Do not collapse or add Why
Do not fuzzy-match template names or style phrases to library paths Step 3 must be deterministic; wrong template selection is harder to recover from than free design
Do not treat a raw PPTX template as a Step 3 template raw PPTX template requests expect native slide cloning/filling, not SVG synthesis
Do not merge template-fill-pptx, beautify-pptx, and native-enhance-pptx into one "PPTX optimization" route their preservation contracts differ: native fill, 1:1 redesign, and direct enhancement are separate operations
Do not script-generate batches of Executor SVG pages cross-page design judgment depends on sequential main-agent authoring
Do not make image_analysis.csv a durable cache images/ is a live folder; facts must be regenerated on use
Do not make svg_final/ the default native PPTX input svg_final/ is rewritten for self-contained preview, while native conversion needs high-fidelity svg_output/ semantics
Do not treat PowerPoint Convert to Shape as an export fallback editable shapes come from PPT Master's svg_output/ → DrawingML converter; svg_final/ is a visual-preview / SVG-picture artifact only
Do not auto-enable object-level entrance animations page transitions are default; object builds are an explicit export policy
Do not default visual review, narration, chart verification, or animation customization into every run these workflows have narrow triggers and extra dependencies
Do not replace finalize_svg.py with a file copy finalization embeds icons/images, flattens special text, and prepares preview artifacts
Do not use analysis/<stem>.slide_library.json as a second source of chart values in the main pipeline Markdown owns content values; intake chart/table entries are structural digests unless a direct-PPTX workflow owns them

Standalone Workflows

The standalone workflow registry is authoritative in workflows/index.md; this section explains why these capabilities stay separate.

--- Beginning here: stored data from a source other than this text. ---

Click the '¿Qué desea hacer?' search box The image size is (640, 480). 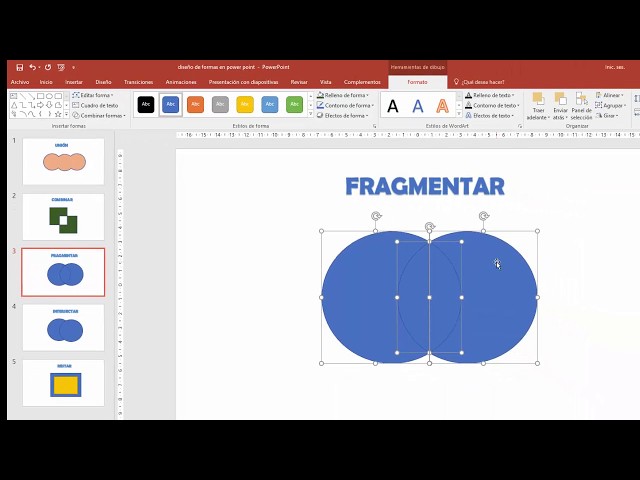[482, 82]
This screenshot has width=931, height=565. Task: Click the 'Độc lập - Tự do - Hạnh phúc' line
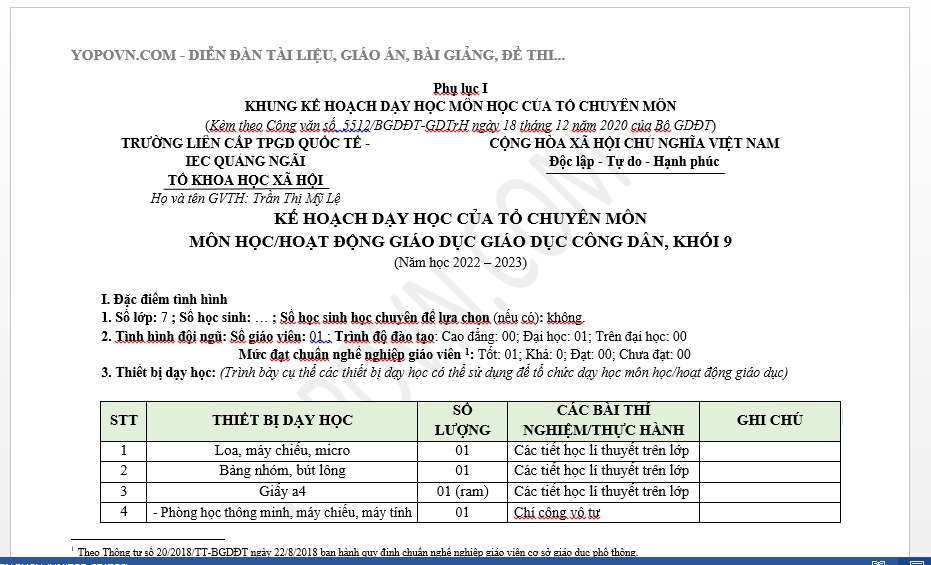pyautogui.click(x=634, y=162)
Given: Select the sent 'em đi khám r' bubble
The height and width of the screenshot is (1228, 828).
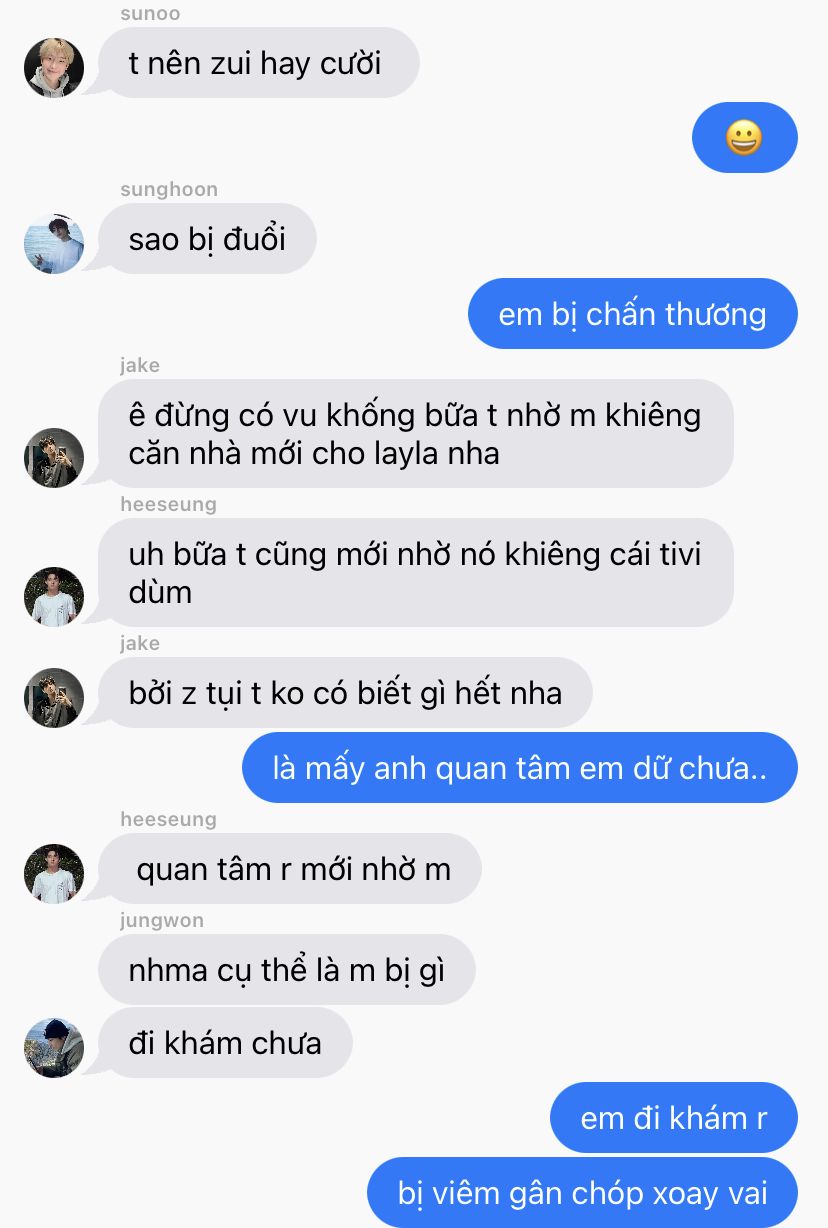Looking at the screenshot, I should [x=674, y=1117].
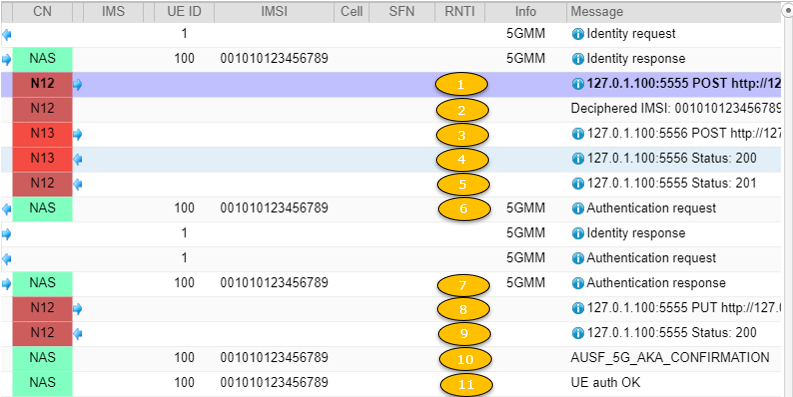Screen dimensions: 793x397
Task: Click the CN column header
Action: pos(42,11)
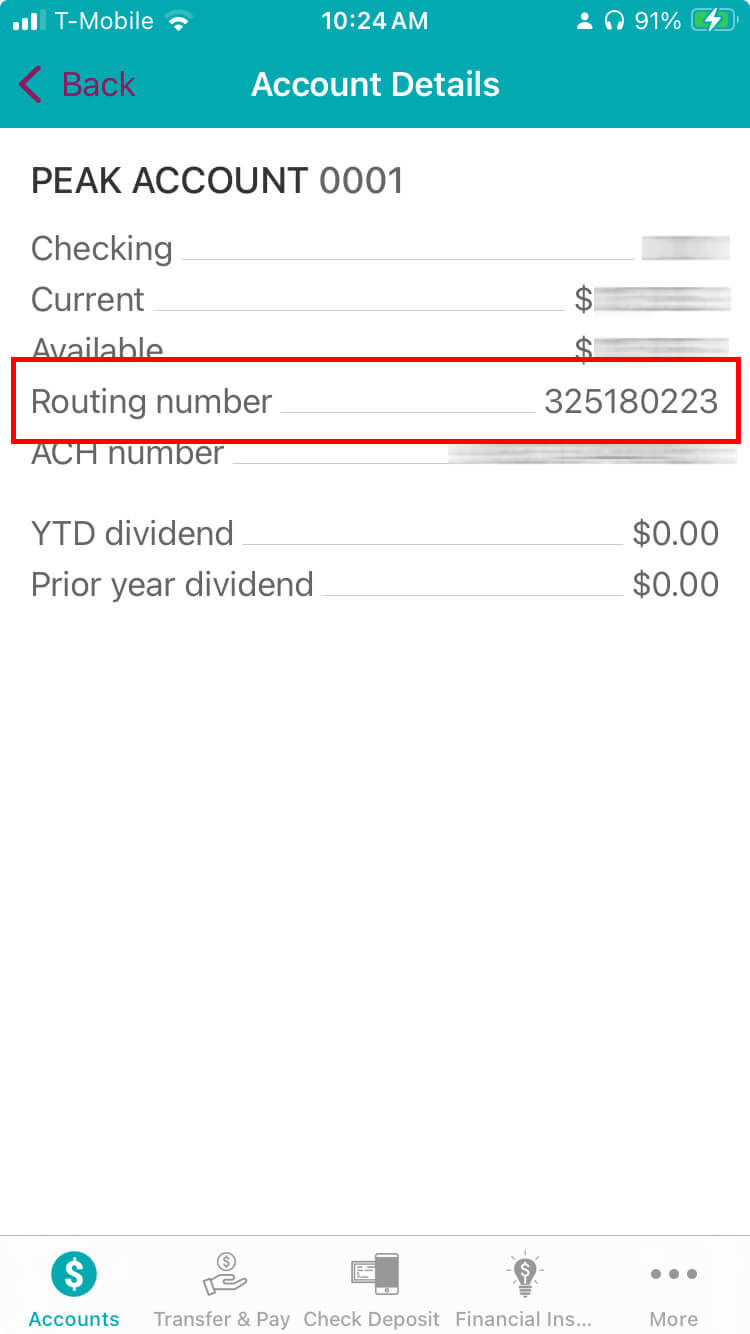This screenshot has width=750, height=1334.
Task: Tap the PEAK ACCOUNT 0001 heading
Action: coord(217,181)
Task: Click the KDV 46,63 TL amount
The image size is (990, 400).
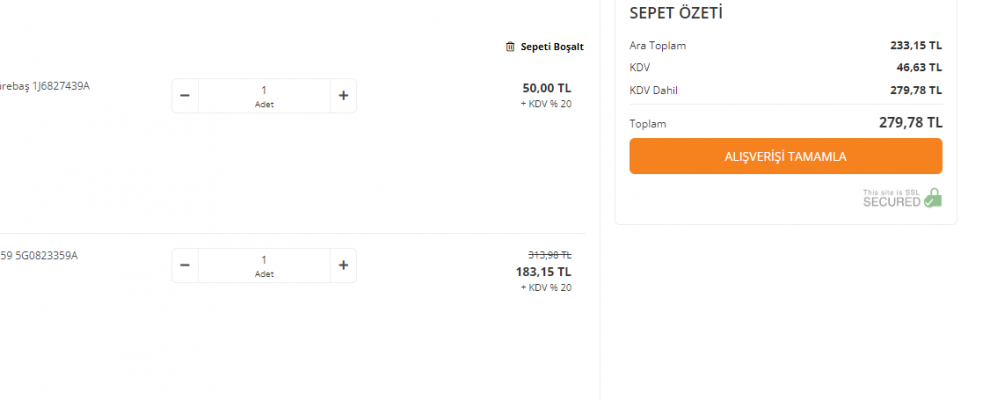Action: [919, 67]
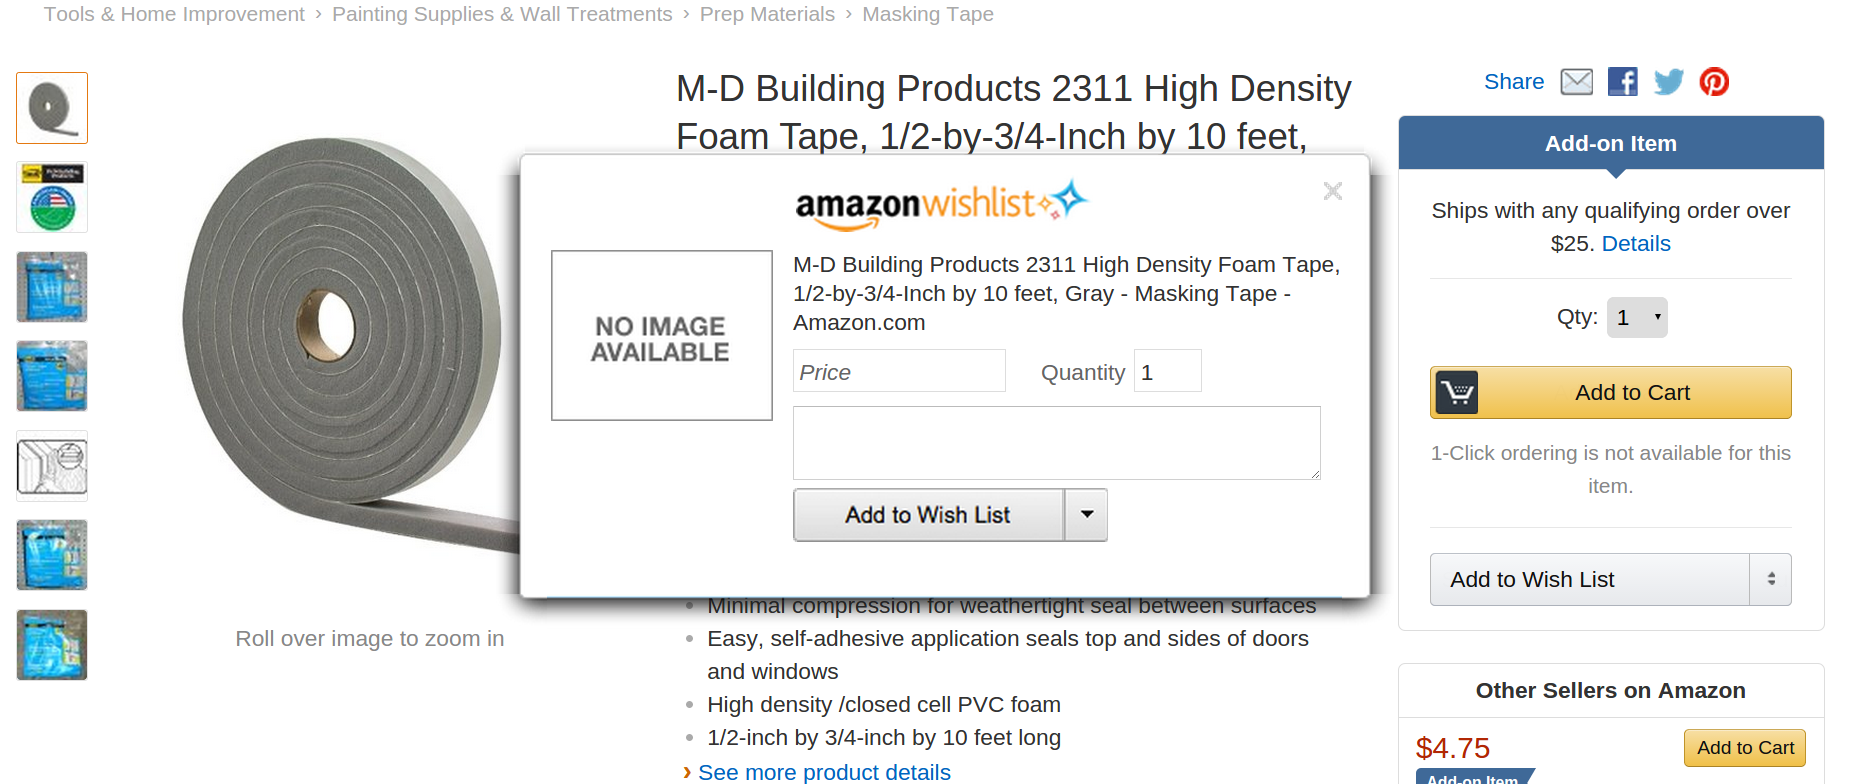Image resolution: width=1850 pixels, height=784 pixels.
Task: Go to Prep Materials breadcrumb
Action: (x=767, y=14)
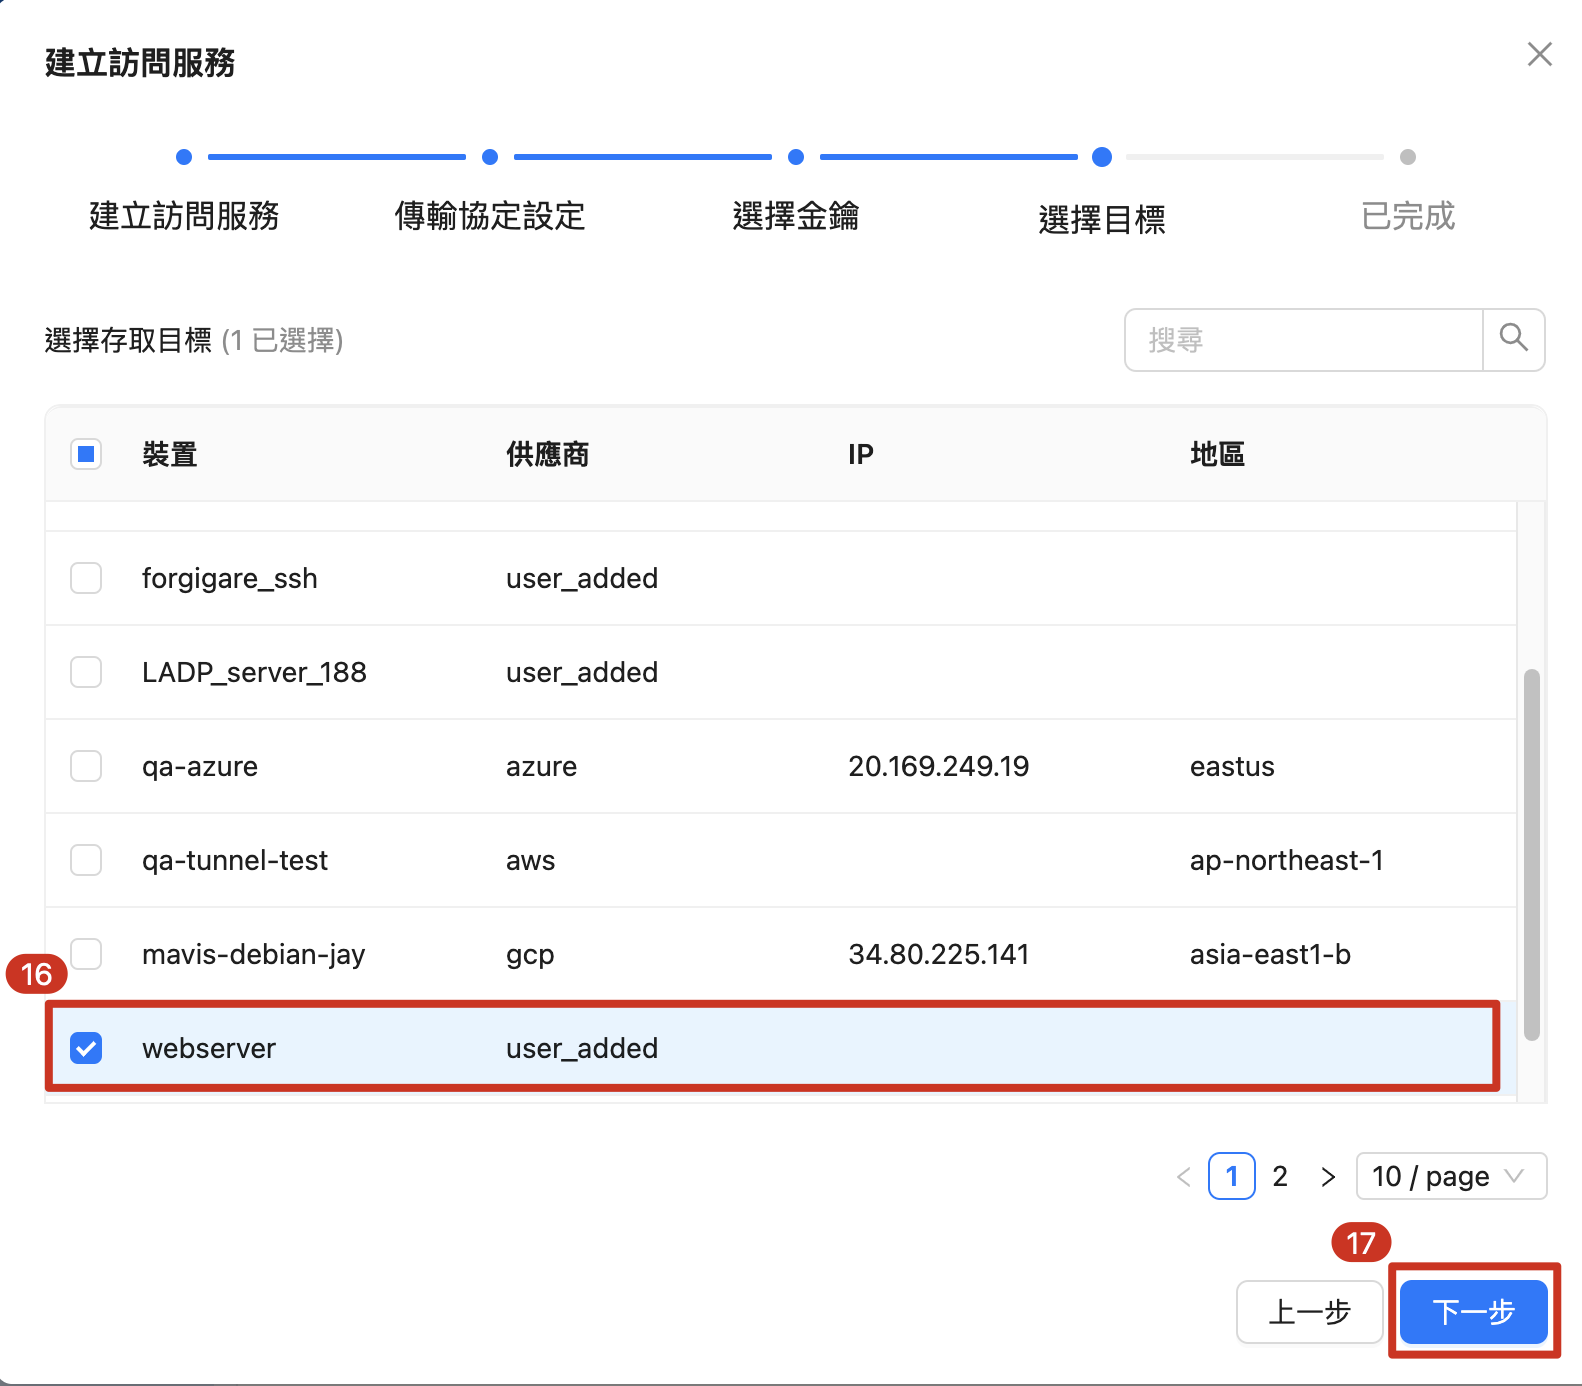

Standalone workflows are route definitions, not optional decorations. They exist when a capability has a different contract from the main pipeline or is too sparse to justify loading by default.

Workflow Trigger Contract
topic-research user provides only a topic and no source material gather web materials before Step 1
template-fill-pptx raw PPTX template + new material/topic direct native slide clone/fill; no SVG pipeline
beautify-pptx existing PPTX, preserve page count/order/wording 1:1, improve layout regenerate through SVG pipeline with source identity/content locked
create-template build a reusable layout/deck template workspace output a portable workspace root; optionally generate exports/<id>_template_preview.pptx; only library scope registers it
create-brand extract or define a reusable brand identity output templates/brands/<id>/
resume-execute fresh chat after the planning session; user says to continue a project enter the execution session without rerunning Strategist
refine-spec user explicitly wants to review/refine the spec before generation stop after full spec/lock for revision, then resume
verify-charts generated deck contains data charts calibrate chart geometry before export
customize-animations user asks for object-level animation order/effect/timing create/validate animations.json and re-export policy
live-preview user asks to preview, click/select, apply annotations, or re-export browser edits start/re-enter browser preview and apply submitted edits only at the defined point
visual-review user explicitly requests per-page visual self-check rubric pass between Executor and post-processing
generate-audio user asks for narration/video export produce narration audio and recorded timing export path
native-enhance-pptx finished PPTX should keep existing content/layout while adding native enhancements direct OOXML patch route

Keeping these files separate is a dependency-control decision. The main path loads only the roles and references it actually needs; a narration backend, animation sidecar, chart calibration rubric, or template-import contract is pulled into context only when the trigger fires. That keeps the default deck-generation path tight while making the rarer capabilities deterministic rather than improvised.